- [Travail à faire]:
Présentez sous forme de liste le paragraphe de l'extrait sur le ravitaillement qui commence par « Une grande partie de la journée », en gardant ses faits principaux.

══ Extrait du document ══

Durant la saison d’été, les propriétaires, selon une coutume ancienne, « descendaient » dans les magasins sous les maisons. Là, sur une vieille cuisinière, dans la cheminée ou sur un fourneau à charbon de bois, on arrivait à faire une cuisine acceptable et sans subir les inconvénients de la chaleur.
Des ragoûts sans viande, avec pommes de terre, oignons, tomates et avec une toute petite tranche de « ventrèche », étaient délicieusement mijotés à tout petit feu. Une distribution de poudre d’œufs avec un peu de farine donnait une « pascale », genre d’omelette. Tout était bon pour agrémenter la « pascale ». Selon les saisons, quelques pointes d’asperges sauvages, quelques champignons, ou même des… goujons fraîchement pêchés ! Il arrivait que l’on tente la cuisson d’une tarte au raisiné dans le tour de la cuisinière qui, sur la table, rivalisait de résistance avec le plat qui 1a contenait.
Une grande partie de la journée se passait à la recherche de ravitaillement. Dès qu’une rumeur circulait, tout le monde y courait : vente de poisson de rivière à Garrigues, abattage d’un cheval dans les environs, file d’attente pour un œuf par personne, tout petit, venu du Maroc.
A Pézenas, on trouvait, dans une boîte alléchante, le « Camembert de Normandie » à 0 % de matières grasses, morceau de gélatine digne du plus sévère régime amaigrissant.
Dans la cheminée, sur le fourneau, on mettant de l’orge ou des glands à griller qui, une fois moulus, permettaient de distiller un ersatz de café. Il fallait avoir le tour de main : trop grillés, ses grains étaient amers. Dans le four de la cuisinière, les racines de chicorée vendues et ajoutées au succédané national, donnait une boisson à peu près buvable. D’autres personnes plus chanceuses possédaient un brûloir à café.
Avril. Les Paulhanais se souviennent de ce jour du mois de février 1941 où le cours National est devenu avenue du maréchal Pétain. Le 16 avril 1945, le conseil municipal, présidé par François Cristol, se réunit en session extraordinaire à vingt-deux heures. Il est urgent de « débaptiser certaines rues de la ville ». A l’unanimité, la délégation décide d’adopter les propositions de son président et de rebaptiser le cours National, dans la partie entre la rue Carnot et la route de Pézenas, « cours Président Roosevelt » et, dans la partie entre la rue Carnot et la route de Clermont, « cours De Gaulle ». La rue des Variétés prendra le nom de « rue du Commandant Demarne » et la rue Vauban portera celui de « avenue des Maquisards ». Il semble bien que l’usage n’a guère tenu compte de ces baptêmes.

═══
══ Section des données ══

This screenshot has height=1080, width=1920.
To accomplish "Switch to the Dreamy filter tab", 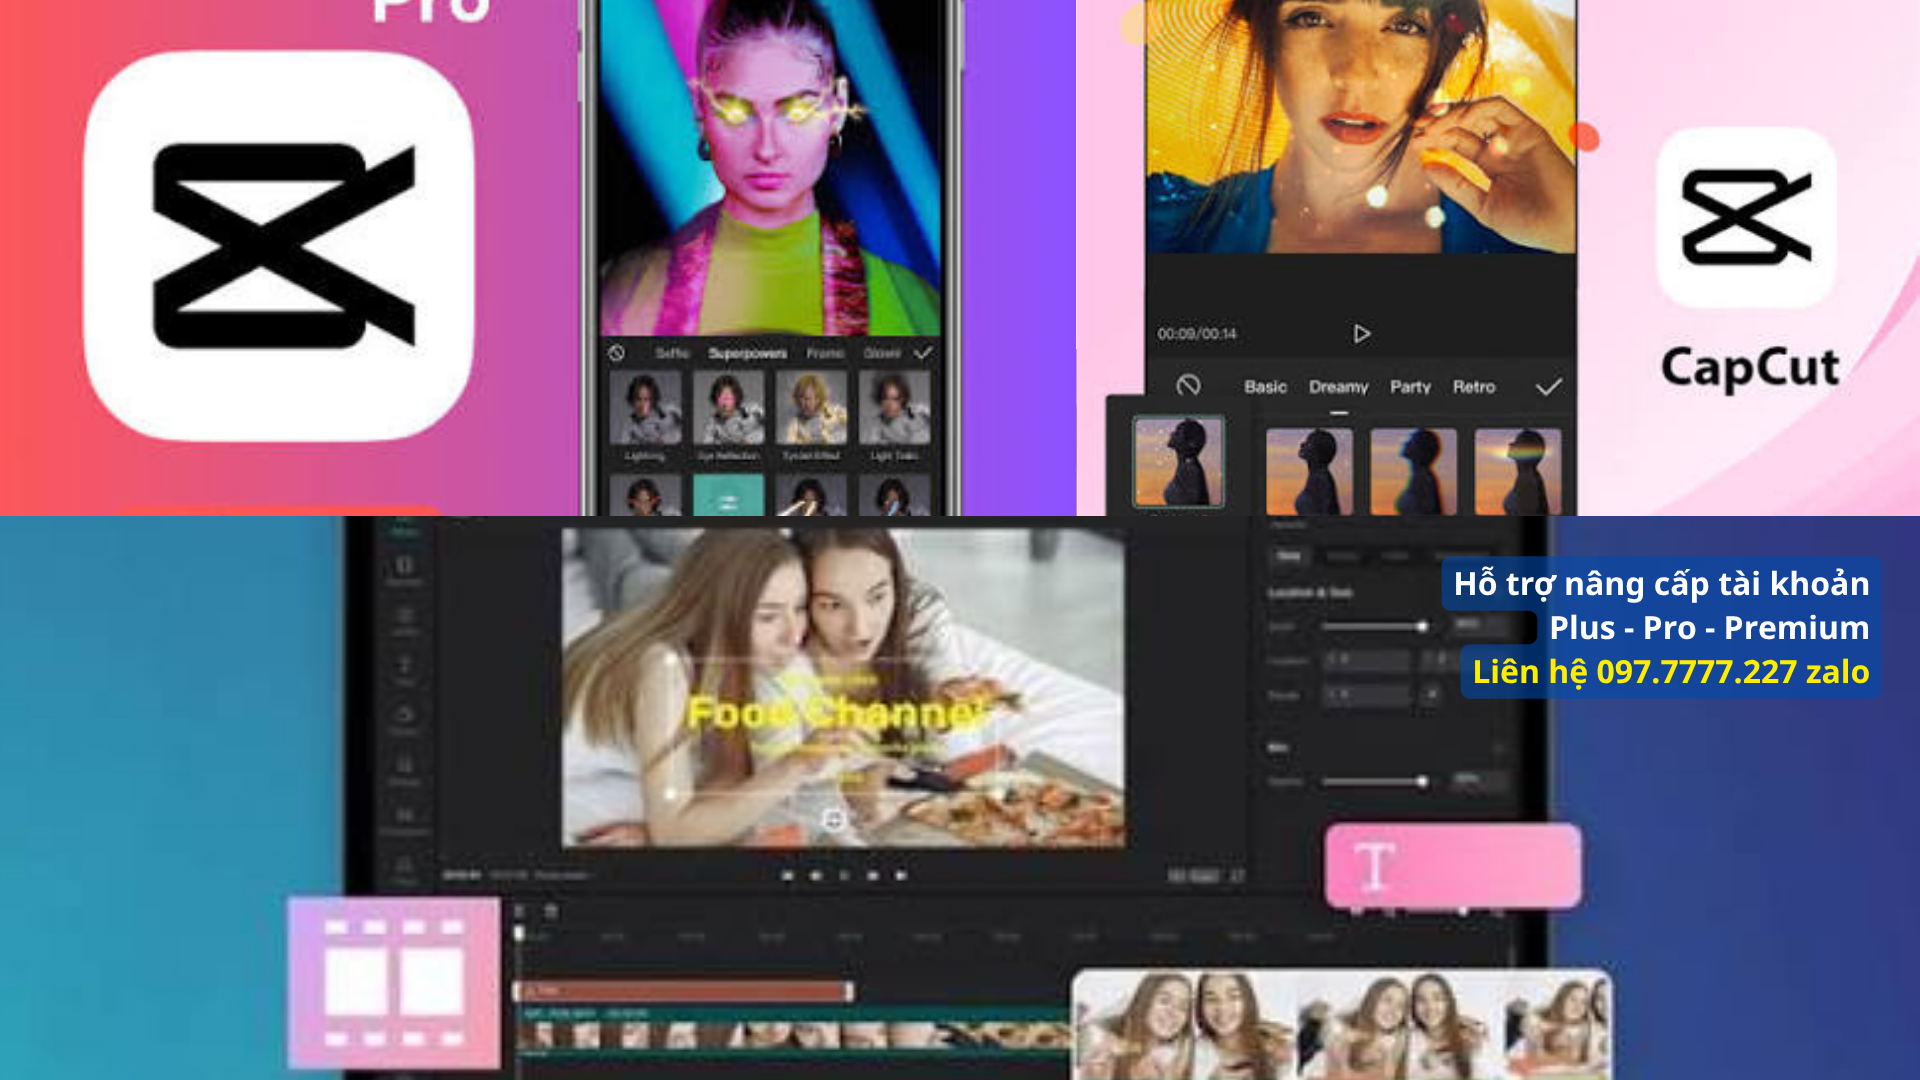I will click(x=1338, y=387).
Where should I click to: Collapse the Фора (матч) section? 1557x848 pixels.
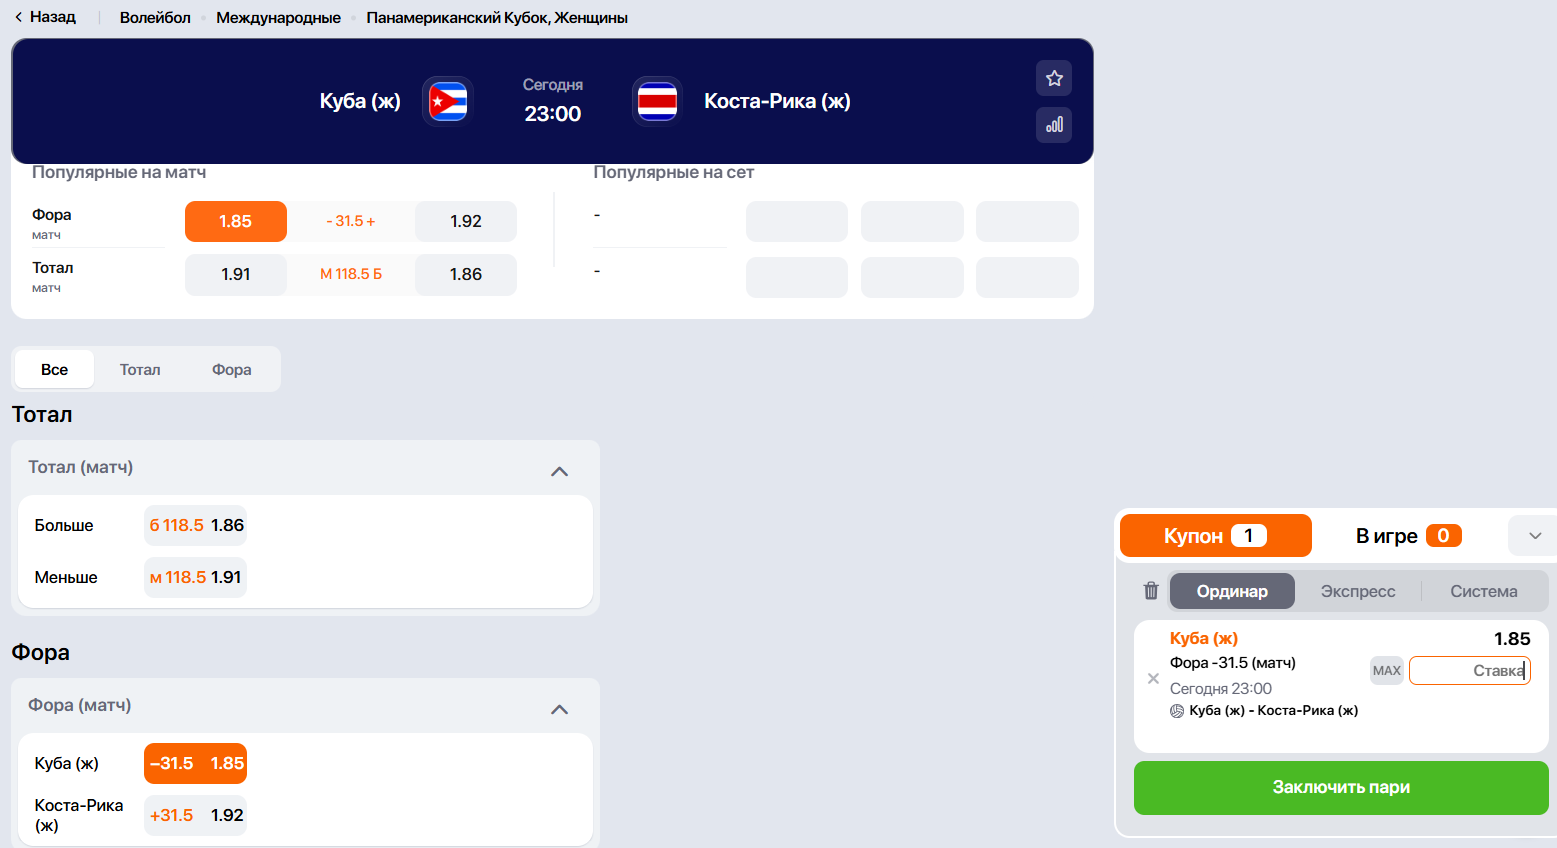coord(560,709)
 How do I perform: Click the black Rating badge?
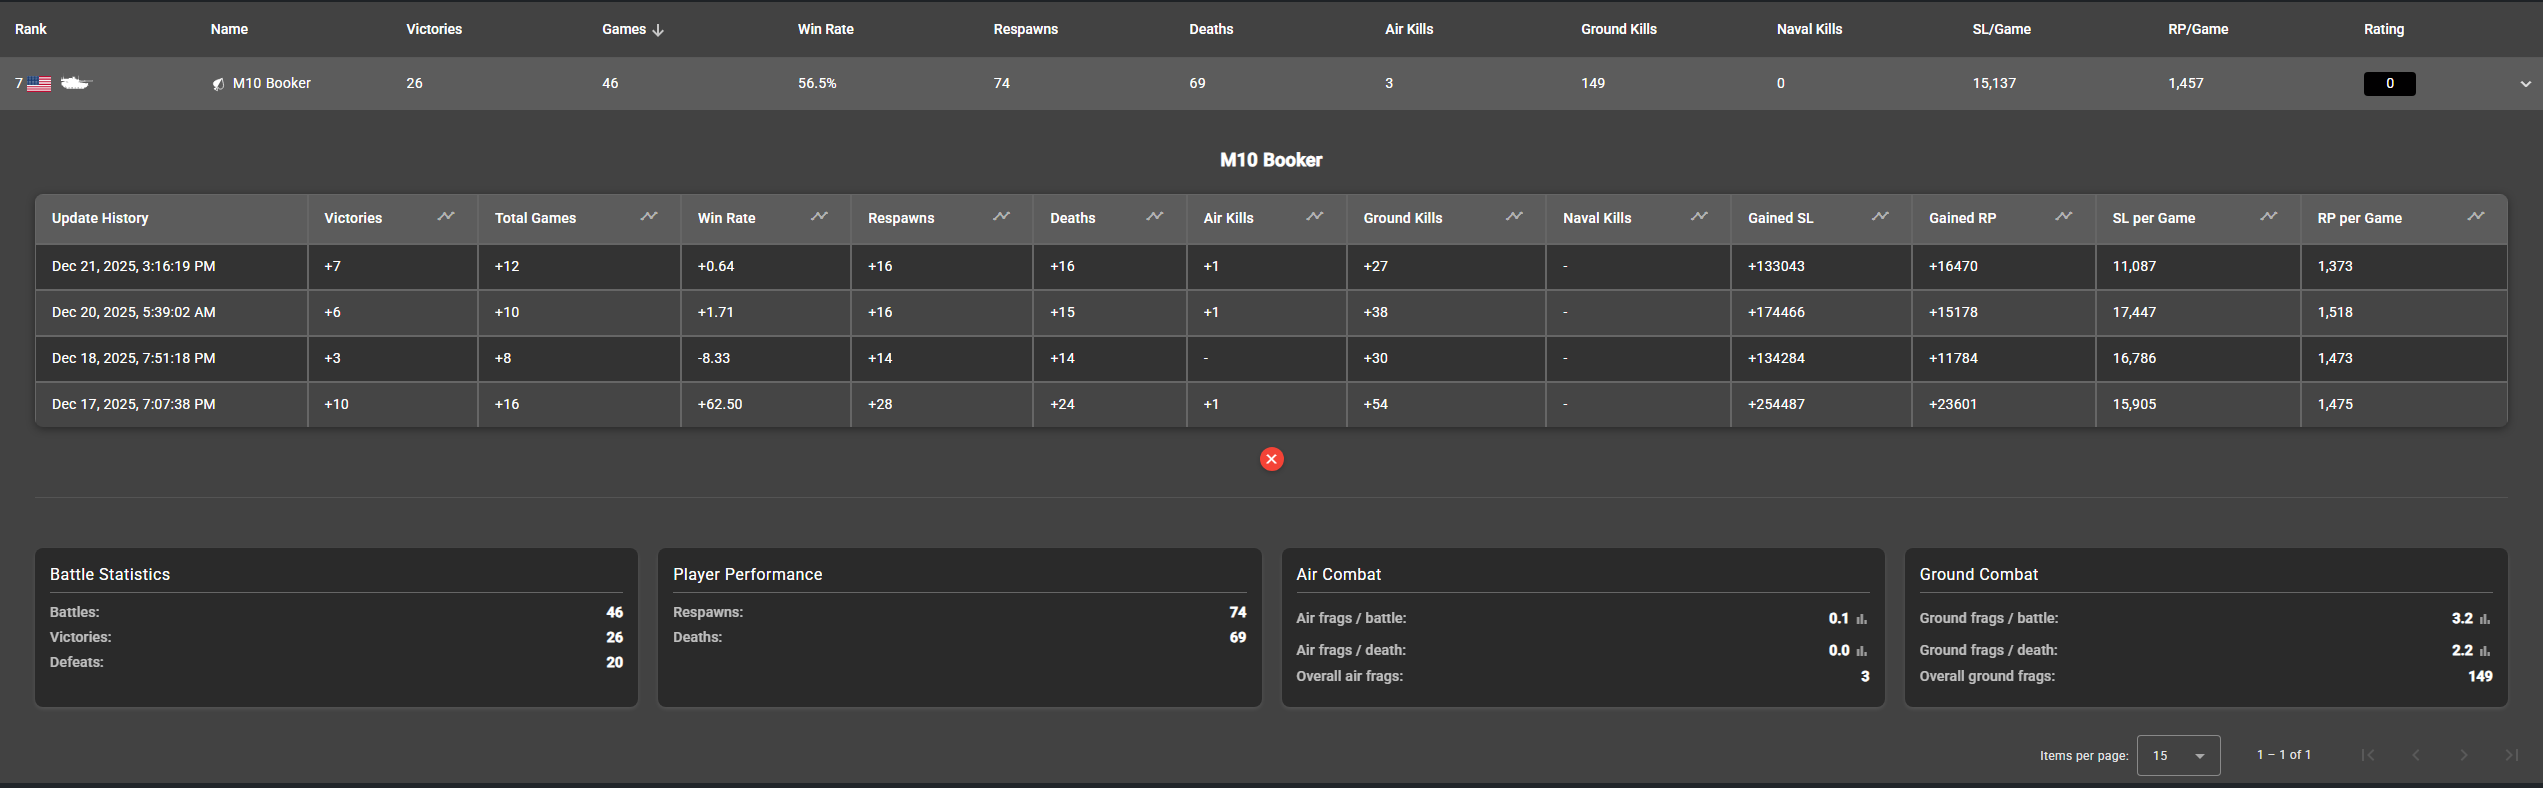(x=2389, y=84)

═══
══ Section des données ══

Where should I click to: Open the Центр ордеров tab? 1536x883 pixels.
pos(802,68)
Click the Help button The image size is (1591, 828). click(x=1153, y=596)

═══
══ Section des données ══

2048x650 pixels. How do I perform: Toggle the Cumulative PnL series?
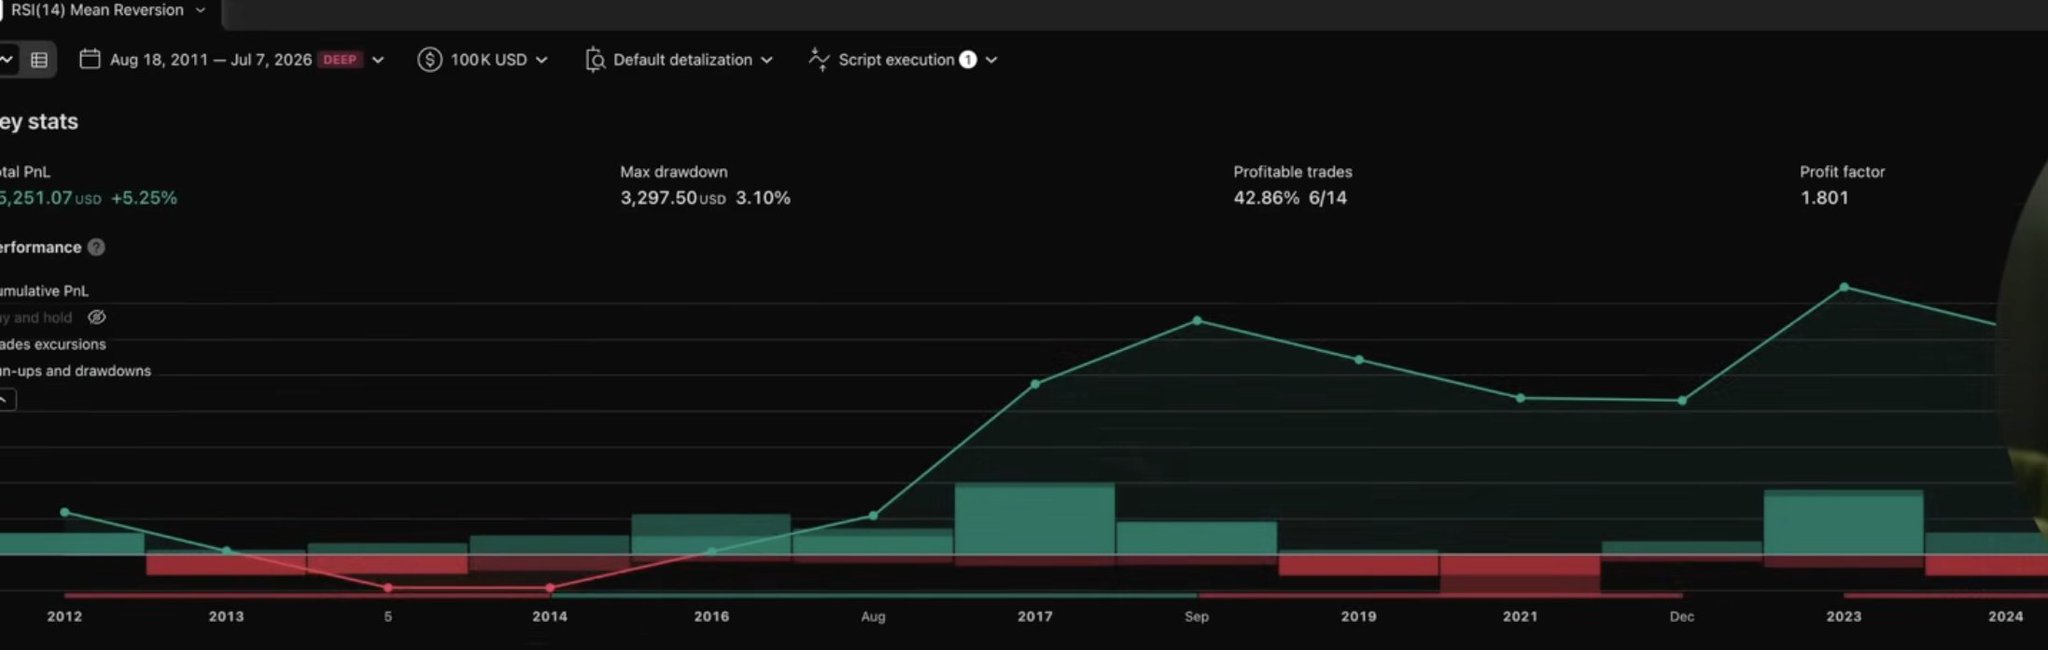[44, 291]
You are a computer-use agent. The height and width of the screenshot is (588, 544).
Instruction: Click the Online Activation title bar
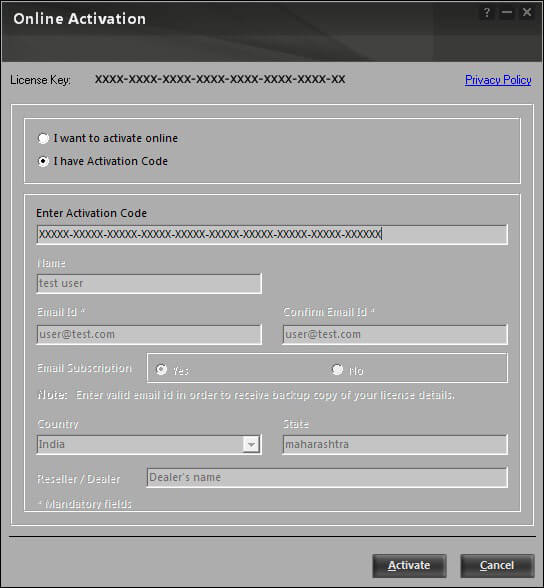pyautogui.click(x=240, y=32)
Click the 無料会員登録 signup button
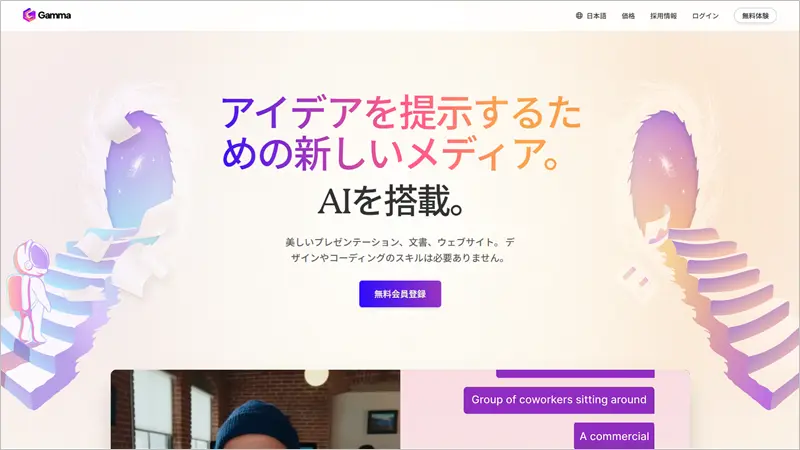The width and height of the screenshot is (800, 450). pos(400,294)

═══

- [Réponse]:
- La recherche de ravitaillement occupait une grande partie de la journée.
- Dès qu'une rumeur circulait, tout le monde y courait :
  - vente de poisson de rivière à Garrigues ;
  - abattage d'un cheval dans les environs ;
  - file d'attente pour un œuf par personne, tout petit, venu du Maroc.